Coordinates systems, issues on transformation between 3D and 2D space.
Uncertainty which is about the fact that spatial data is basically probabilistic.
Modifiable Areal Unit problem,
different aggregations would make
different outcomes in spatial analysis.
Dr. Tobler in 1970, stated the first law of geography,
"Everything is related to everything else,
but near things are more related than distance things."
This is a fundamental concept of
spatial autocorrelation applicable to all spatial variables.
The figure illustrates the concept of spatial autocorrelation.
Which one do you think looks more natural?
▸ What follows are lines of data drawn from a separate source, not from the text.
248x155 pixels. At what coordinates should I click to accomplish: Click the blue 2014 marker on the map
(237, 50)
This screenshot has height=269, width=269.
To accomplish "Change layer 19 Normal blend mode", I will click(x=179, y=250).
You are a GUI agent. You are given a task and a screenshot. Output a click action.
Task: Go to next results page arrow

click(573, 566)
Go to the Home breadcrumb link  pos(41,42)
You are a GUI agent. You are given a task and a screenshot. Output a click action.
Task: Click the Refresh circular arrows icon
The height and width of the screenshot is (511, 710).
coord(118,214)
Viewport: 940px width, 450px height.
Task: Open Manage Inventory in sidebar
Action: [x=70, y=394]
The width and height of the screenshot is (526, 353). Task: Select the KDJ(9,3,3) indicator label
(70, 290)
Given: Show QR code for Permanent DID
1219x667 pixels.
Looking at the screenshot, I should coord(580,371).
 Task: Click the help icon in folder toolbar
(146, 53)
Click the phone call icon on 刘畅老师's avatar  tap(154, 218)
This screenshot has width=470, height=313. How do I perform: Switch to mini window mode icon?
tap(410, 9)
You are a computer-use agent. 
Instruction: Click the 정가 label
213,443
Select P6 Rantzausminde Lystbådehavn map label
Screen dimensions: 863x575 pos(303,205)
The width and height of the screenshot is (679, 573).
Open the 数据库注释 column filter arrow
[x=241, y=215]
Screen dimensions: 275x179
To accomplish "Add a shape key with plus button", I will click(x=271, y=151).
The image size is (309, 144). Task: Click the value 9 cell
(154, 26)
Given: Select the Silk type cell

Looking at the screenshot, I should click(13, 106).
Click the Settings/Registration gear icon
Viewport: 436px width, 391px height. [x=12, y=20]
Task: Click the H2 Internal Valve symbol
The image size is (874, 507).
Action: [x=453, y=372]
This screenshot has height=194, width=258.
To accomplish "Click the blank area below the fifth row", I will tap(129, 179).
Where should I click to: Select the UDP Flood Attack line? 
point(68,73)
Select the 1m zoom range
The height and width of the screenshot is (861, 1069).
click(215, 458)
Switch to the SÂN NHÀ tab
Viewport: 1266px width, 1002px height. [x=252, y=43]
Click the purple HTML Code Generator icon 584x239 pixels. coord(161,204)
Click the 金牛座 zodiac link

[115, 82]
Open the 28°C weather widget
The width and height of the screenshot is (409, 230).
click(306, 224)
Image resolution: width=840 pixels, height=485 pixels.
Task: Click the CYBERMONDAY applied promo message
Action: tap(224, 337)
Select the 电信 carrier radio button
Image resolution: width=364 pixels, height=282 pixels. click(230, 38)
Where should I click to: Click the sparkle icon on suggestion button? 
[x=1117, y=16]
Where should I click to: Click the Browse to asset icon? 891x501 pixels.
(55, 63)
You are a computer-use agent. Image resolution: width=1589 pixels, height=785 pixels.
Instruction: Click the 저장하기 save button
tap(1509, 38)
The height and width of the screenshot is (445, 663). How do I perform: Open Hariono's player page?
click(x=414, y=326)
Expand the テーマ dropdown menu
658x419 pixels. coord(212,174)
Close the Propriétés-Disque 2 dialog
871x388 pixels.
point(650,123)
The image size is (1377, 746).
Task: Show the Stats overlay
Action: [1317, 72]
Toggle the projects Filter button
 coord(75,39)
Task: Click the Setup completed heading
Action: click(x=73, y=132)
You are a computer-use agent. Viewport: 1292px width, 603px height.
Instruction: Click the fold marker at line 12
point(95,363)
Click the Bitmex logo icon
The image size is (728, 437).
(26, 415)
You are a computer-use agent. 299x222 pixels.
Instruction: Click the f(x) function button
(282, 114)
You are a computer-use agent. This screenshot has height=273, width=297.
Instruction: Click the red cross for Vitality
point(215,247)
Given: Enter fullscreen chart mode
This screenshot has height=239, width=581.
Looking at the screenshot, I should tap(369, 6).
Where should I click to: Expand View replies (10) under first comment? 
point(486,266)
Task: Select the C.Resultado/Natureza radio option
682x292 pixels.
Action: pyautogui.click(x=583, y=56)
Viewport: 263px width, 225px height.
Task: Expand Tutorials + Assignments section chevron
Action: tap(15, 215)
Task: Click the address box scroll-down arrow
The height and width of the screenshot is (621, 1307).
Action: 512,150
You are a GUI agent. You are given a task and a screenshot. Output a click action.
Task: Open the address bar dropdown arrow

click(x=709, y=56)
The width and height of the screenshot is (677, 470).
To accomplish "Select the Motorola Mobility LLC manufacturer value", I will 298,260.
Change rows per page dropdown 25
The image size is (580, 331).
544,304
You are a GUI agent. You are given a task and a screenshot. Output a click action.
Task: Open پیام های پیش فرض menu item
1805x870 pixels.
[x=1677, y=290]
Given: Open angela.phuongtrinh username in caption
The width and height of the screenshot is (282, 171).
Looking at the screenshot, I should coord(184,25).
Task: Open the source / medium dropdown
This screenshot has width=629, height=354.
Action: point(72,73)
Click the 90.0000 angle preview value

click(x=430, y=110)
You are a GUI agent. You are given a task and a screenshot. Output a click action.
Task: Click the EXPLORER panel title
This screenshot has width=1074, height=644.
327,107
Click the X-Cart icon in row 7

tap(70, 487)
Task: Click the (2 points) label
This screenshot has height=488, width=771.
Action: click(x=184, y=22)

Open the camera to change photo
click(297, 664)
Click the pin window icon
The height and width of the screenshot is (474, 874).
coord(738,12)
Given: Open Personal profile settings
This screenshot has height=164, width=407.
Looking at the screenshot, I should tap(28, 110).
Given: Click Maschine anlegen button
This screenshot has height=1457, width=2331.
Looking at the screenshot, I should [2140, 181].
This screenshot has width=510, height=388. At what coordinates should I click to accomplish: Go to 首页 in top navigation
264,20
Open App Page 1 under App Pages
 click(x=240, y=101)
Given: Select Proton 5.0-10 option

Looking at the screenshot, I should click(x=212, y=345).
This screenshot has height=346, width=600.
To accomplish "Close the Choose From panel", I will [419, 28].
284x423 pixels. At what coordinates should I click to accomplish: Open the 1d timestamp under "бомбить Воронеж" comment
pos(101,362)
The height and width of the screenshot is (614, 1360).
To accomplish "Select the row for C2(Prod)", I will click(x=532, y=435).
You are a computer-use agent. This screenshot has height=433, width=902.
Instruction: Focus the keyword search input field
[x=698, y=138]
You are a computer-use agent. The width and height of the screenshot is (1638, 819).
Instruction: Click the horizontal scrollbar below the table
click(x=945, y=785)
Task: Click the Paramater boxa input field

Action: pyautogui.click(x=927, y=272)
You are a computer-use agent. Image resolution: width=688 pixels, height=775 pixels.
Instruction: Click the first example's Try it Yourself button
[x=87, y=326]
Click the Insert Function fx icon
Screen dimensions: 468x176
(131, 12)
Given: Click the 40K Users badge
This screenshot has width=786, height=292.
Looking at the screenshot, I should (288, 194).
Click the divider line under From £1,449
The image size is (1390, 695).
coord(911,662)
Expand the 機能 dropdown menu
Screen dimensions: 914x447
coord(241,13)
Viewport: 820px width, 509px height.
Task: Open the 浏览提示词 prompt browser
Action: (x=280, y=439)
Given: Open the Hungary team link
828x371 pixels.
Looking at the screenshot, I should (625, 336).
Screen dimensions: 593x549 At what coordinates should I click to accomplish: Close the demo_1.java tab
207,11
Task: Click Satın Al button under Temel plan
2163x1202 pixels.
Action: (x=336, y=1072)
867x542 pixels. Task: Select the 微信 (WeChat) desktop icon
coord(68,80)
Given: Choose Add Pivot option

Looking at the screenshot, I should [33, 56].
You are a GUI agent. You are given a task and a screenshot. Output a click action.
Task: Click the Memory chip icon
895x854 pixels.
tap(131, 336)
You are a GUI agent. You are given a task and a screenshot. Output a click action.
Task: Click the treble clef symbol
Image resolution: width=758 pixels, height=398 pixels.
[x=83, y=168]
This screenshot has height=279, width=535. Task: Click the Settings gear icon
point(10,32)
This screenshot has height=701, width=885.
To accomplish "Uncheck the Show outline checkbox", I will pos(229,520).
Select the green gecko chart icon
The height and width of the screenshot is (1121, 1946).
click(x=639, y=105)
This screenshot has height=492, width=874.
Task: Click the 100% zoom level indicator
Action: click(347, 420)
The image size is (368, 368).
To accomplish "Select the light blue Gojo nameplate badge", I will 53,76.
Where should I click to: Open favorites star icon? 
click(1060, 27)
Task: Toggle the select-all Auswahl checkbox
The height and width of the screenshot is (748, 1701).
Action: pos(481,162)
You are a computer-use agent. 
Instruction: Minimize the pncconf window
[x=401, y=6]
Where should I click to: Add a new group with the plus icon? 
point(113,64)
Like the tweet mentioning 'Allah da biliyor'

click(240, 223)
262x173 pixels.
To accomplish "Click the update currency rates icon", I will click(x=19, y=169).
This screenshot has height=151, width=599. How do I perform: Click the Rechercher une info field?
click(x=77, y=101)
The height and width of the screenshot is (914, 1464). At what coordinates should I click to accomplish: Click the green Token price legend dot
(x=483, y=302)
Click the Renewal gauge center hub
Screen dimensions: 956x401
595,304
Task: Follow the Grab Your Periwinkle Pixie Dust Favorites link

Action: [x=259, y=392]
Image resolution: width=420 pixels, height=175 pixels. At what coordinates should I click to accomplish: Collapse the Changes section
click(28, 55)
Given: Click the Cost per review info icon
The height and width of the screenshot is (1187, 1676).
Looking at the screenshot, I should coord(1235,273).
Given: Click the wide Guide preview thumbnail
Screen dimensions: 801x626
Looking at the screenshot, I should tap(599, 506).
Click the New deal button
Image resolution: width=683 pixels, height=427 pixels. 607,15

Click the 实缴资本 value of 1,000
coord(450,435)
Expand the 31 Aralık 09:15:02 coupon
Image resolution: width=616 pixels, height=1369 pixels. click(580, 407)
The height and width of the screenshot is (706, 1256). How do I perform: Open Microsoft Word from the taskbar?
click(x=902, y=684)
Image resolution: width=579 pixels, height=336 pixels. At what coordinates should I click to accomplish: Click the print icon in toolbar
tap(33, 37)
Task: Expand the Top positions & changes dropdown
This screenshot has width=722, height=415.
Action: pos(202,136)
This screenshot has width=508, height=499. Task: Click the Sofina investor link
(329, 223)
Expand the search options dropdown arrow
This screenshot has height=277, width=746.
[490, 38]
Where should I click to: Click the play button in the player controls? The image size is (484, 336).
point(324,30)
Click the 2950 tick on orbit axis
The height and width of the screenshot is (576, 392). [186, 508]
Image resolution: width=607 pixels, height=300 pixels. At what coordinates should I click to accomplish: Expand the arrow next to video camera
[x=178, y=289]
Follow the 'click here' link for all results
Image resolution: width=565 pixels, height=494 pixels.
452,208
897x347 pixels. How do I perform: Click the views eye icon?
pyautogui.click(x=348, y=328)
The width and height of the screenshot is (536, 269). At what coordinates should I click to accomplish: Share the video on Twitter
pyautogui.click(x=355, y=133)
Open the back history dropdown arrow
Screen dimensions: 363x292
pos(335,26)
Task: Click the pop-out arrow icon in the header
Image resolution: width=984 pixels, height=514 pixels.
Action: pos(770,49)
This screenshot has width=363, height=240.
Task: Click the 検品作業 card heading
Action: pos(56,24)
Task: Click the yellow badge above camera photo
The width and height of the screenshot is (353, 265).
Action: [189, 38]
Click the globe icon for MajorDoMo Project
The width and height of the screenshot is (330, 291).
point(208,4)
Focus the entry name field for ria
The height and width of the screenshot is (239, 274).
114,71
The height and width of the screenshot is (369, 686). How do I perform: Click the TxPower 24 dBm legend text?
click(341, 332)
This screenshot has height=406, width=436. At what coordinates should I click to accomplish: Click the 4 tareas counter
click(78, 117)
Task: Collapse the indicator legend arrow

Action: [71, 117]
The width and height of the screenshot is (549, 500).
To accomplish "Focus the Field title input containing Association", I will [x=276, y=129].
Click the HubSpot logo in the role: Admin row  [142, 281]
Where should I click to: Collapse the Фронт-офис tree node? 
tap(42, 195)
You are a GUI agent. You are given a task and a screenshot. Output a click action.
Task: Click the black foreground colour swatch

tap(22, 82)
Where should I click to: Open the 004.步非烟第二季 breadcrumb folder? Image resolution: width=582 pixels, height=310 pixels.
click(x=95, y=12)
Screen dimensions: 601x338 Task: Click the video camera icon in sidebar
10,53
Left or right?
Yes, the image on the right side looks more natural.
In reality, it's a digital elevation model which is
depicting a small portion of the surface of the earth.
The value of spatial autocorrelation is 0.8.
On the other hand, the left image is
2D random noise which has zero spatial autocorrelation
and it has no spatial dependence.
Spatial autocorrelation can be defined as the measure of
the degree to which one object is similar to other nearby objects.
So that positive spatial relationship or
spatial autocorrelation is assumed reasonable for spatial phenomena.
On the contrary, in most statistical analyses,
independence of data is generally assumed,
so the strong presence of spatial autocorrelation
makes spatial analysis complicated.
Let's take a look at the figure with two examples.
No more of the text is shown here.